The project to complete the concerto, which was supported by the Herbert Howells Trust, began in 2010 when I started to study the sketches and was particularly struck by the quantity of material (thirty-four pages in total) and the contrast it provides to the other two movements. The chance to hear what the finished concerto might have sounded like as a whole seemed a particularly interesting ‘what if’ and, after a few months of working on the sketches, I realised that the page numbering (that had been subsequently added) was incorrect. This allowed me to reorder them, giving twenty-four pages of continuous music in short score (sometimes just outlined). The other ten pages demonstrated Howells’ ‘working’, including the reworking of several ideas from the initial twenty-four pages. From this I created a single edition of the material, incorporating his later changes and adding an ending based on the earlier material in a manner which matches Howells’ form in several other works. I also ‘filled out’ the bars in the earlier sketches where he left only a single part (without harmony) in order to indicate his intensions. Finally, I orchestrated the movement to match the forces of the preceding two, particularly noting Howells’ own orchestration of similar material in the Fantasia. I am particularly grateful for the advice and support of John Rutter, Robert Saxton, Anthony Payne, Christopher Robinson, Julian Lloyd Webber (Howells’ godson) and Jeremy Dibble.

It was typical of Howells that the piece should only ever see the light of day as an examination exercise (such was his uninterest in self-promotion). As one of the ‘medical documents’ that he used to come to terms with his son’s death, it is a tremendously special work in which you can hear the emotional backdrop in the music itself. Such turmoil unlocked a new stage in his compositional career, giving Howells a new reason to write and an active release from the critical self-doubt that had plagued him in the decade following the second piano concerto. The chief influence is that of Vaughan Williams (especially in the allusion of the opening to The lark ascending) with their shared love of modal harmony, soft diatonic dissonances (with frequent sevenths and ninths) and false relations, but Howells’ own love of writing in long lines, which rework a small number of short motivic ideas, allows the distinctive syntax to stand out in his inimitable way, far beyond mere pastiche. Howells considered the second movement as possibly his finest work and the finale in particular shows a side very different from the composer’s Anglican Church music. The finale is much more angular and energetic (with elements of Walton), so one might assume a focus on the anger and pain caused by his loss, but then the remarkably jaunty second subject in 7/8 enters (a theme which would seem much more likely in Holst’s music) and suddenly there is a child-like sense of fun. Overall, the restless tension and richness of aesthetic seem to match Howells the man so well, transforming the concerto into a soliloquy on grief and the associated mixed emotions, which we, through music, are privileged to share. The concerto received its public premiere at the 2016 Cheltenham Festival in Gloucester Cathedral played by Guy Johnston and the Royal College of Music Philharmonic Orchestra under the conductor Martin André.

Paul Spicer & Jonathan Clinch © 2019

I am particularly pleased as the recently appointed President of the Herbert Howells Society, in succession to my distinguished predecessor, Sir David Willcocks, to be presenting this Howells album.
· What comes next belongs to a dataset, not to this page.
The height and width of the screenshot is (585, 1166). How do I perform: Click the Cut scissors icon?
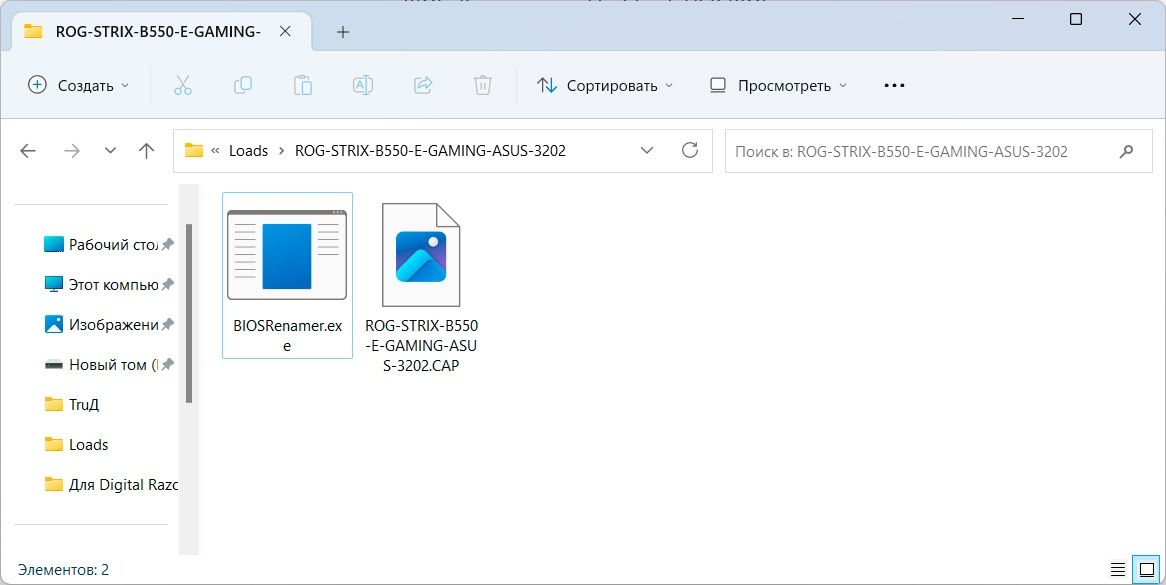coord(182,86)
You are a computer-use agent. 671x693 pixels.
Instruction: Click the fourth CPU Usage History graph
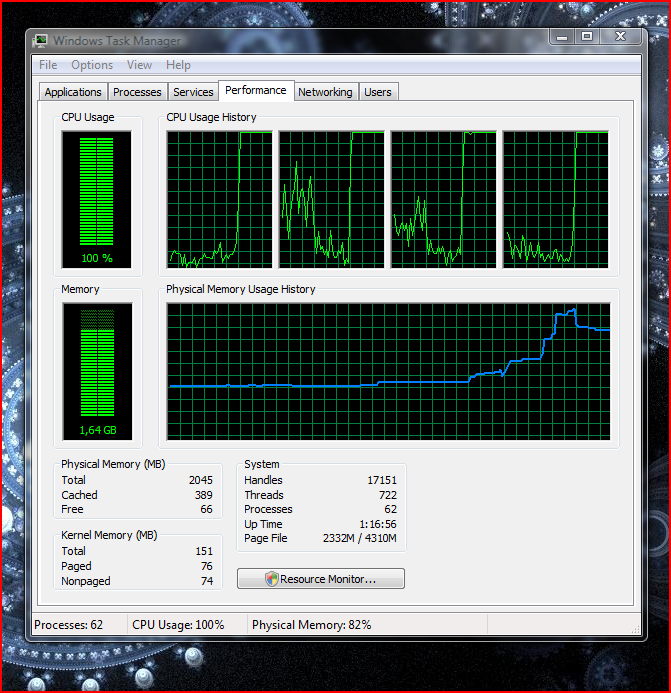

I would like to express my thanks to my friends and colleagues Christopher Seaman (distinguished Kingsman) and Ben Parry (conductor of King’s Voices) for taking over the direction of the Cello Concerto and the Creed, respectively, when I was undergoing heart surgery. One of the intentions behind our own record label, in addition to presenting the Chapel Choir, is to promote the work of King’s musicians, and it is therefore particularly pleasing that Guy Johnston (a former chorister of mine here at King’s) and Christopher Seaman feature so prominently on this disc.